> [What to work on] Among the entries below, one line contains "How do I perform: Click the Kinesis" and another contains "Task: Click the Render Preview button". Transcribe those two lines and every line between them, exactly.

Record extracts START

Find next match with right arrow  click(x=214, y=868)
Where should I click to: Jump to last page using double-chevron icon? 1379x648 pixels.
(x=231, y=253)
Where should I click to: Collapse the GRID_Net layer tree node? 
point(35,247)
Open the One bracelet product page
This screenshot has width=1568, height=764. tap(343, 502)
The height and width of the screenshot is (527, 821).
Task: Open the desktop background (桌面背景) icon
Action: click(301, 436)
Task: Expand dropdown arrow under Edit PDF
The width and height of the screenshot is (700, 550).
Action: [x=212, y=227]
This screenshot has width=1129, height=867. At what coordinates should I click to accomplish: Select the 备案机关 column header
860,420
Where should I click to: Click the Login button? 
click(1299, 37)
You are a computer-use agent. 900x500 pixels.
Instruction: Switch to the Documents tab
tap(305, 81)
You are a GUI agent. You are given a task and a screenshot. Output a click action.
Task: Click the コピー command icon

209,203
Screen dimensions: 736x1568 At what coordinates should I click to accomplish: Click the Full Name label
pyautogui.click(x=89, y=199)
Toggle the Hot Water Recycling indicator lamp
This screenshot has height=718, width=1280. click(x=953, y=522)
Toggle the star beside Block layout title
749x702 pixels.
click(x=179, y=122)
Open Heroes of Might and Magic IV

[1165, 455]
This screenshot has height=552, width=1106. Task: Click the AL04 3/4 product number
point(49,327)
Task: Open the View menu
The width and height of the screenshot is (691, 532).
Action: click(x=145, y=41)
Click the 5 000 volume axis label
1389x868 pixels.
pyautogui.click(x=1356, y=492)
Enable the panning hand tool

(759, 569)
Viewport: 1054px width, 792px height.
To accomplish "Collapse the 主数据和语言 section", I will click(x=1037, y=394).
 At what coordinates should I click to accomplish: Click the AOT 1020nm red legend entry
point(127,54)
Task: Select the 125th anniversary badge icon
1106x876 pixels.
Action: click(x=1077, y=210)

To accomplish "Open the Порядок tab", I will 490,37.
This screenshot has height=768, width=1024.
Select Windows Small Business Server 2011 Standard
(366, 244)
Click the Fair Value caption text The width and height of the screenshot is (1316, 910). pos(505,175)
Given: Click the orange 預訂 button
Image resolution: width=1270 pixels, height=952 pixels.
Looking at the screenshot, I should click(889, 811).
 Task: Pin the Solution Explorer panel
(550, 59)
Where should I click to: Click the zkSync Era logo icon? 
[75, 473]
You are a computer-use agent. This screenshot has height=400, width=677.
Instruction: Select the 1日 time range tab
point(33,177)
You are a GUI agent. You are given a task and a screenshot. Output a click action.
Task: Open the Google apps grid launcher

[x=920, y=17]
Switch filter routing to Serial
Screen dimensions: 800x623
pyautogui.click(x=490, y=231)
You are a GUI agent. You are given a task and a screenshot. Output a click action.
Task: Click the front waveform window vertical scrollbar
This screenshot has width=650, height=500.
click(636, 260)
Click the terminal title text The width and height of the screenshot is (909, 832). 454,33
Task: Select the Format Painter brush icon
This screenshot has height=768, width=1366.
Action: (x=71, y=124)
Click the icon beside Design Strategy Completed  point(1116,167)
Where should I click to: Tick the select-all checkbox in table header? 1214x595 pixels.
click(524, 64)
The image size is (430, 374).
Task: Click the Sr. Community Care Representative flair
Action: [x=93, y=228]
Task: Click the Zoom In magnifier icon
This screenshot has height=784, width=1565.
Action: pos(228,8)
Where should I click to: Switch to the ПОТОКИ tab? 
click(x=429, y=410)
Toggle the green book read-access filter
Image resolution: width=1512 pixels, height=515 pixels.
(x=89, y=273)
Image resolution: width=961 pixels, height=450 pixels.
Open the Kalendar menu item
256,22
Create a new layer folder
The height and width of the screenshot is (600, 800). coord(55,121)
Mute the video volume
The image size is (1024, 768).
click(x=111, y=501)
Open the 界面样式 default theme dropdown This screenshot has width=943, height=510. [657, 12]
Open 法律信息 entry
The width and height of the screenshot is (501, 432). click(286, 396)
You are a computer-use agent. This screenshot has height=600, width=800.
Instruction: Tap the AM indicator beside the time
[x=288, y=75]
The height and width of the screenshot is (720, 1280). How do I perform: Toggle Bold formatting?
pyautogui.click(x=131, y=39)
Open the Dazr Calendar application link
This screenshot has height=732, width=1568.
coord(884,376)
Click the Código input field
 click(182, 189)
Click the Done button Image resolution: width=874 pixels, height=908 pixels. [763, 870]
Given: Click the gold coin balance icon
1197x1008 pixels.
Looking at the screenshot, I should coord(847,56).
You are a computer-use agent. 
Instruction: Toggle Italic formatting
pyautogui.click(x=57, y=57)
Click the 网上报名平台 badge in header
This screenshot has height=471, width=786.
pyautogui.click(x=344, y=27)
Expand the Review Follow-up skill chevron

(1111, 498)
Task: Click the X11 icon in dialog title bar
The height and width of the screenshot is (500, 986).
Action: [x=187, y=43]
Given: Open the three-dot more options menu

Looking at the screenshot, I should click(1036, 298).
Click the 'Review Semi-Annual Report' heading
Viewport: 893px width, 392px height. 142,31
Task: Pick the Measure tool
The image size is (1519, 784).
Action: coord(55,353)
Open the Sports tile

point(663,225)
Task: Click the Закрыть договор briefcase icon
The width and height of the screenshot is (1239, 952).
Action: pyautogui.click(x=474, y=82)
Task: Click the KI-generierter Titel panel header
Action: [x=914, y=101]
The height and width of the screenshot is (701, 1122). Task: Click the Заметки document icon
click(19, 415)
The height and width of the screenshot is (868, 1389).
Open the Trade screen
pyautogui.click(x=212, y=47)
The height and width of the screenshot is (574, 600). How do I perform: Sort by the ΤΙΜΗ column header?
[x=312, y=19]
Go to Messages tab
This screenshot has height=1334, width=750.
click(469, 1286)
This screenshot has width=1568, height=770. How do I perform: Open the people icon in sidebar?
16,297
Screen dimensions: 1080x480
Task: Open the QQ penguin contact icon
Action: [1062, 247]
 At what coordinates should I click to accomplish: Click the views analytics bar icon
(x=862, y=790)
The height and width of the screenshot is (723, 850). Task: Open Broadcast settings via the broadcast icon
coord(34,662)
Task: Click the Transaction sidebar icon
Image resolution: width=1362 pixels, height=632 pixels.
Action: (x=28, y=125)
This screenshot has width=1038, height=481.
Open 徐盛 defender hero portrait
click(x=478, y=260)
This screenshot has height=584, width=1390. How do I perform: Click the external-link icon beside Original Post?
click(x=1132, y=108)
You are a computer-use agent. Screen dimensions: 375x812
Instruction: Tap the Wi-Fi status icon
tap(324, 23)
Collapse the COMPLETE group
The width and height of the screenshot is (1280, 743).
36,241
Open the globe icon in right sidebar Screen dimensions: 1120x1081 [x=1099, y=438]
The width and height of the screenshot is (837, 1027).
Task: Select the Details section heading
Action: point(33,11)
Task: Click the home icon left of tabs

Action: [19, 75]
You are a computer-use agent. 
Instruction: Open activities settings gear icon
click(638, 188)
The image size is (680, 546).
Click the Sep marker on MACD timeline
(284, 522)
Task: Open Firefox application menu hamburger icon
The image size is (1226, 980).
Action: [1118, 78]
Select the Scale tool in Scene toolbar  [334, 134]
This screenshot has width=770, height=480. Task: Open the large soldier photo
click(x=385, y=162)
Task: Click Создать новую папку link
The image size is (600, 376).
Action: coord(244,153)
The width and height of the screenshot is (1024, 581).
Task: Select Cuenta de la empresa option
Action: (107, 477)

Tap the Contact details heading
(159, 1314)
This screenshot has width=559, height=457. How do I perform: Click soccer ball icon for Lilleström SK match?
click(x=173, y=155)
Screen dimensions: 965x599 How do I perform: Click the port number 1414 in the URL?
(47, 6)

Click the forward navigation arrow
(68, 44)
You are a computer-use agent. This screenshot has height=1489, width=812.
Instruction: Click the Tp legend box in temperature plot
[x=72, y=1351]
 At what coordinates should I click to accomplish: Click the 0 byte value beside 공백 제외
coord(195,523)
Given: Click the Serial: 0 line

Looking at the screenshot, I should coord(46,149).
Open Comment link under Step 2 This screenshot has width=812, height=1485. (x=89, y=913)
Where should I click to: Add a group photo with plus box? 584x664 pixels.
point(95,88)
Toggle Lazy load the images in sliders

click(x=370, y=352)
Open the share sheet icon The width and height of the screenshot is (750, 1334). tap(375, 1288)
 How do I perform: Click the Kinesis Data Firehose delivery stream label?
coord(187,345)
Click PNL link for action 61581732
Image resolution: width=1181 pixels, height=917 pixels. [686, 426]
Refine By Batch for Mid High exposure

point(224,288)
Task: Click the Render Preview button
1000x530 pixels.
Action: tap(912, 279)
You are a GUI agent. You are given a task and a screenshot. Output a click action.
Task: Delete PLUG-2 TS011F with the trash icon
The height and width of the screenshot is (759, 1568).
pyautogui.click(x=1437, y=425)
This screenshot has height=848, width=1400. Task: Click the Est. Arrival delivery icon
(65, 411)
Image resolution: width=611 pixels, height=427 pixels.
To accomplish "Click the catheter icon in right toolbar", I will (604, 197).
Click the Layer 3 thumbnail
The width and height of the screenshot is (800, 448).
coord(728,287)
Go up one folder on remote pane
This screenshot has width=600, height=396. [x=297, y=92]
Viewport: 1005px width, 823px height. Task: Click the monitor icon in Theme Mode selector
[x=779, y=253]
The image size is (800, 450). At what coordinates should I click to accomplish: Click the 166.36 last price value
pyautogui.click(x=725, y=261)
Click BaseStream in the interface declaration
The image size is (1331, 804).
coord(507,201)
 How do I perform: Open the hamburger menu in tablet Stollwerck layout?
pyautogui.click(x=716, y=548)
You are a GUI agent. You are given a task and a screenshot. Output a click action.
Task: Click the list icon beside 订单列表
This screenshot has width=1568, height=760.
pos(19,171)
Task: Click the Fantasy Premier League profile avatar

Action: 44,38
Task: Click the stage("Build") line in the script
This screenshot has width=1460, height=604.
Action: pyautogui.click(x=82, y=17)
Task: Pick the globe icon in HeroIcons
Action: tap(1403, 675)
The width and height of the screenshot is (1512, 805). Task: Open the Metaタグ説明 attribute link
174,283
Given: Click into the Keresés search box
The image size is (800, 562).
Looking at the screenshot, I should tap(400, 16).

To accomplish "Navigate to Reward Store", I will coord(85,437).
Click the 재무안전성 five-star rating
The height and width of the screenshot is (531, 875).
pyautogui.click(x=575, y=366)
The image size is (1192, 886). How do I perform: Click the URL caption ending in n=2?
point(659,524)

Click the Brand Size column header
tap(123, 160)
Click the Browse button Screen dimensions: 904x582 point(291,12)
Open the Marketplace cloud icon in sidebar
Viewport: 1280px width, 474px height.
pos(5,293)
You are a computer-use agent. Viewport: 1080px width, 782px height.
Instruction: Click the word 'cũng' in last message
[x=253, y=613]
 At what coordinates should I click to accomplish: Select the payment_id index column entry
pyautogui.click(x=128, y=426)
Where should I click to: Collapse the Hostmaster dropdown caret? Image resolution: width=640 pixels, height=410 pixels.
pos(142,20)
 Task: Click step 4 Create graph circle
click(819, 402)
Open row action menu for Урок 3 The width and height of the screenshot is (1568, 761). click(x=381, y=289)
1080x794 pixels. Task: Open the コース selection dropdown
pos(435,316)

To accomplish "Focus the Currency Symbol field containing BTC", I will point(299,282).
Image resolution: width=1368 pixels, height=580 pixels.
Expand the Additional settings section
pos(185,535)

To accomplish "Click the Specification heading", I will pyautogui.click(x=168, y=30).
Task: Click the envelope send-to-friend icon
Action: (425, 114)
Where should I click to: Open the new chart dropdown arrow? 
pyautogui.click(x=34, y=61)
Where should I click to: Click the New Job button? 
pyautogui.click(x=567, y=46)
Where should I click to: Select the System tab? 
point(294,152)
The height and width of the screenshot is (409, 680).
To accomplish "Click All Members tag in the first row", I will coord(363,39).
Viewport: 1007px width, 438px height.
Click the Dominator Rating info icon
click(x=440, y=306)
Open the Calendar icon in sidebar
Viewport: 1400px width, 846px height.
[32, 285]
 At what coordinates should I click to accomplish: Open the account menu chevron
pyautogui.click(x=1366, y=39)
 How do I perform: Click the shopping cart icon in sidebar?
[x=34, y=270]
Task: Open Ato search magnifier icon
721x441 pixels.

Record extracts END

> [Task output]
 How do I perform: Click the Kinesis Data Firehose delivery stream label?
coord(187,345)
Click PNL link for action 61581732
Image resolution: width=1181 pixels, height=917 pixels. [686, 426]
Refine By Batch for Mid High exposure

point(224,288)
Task: Click the Render Preview button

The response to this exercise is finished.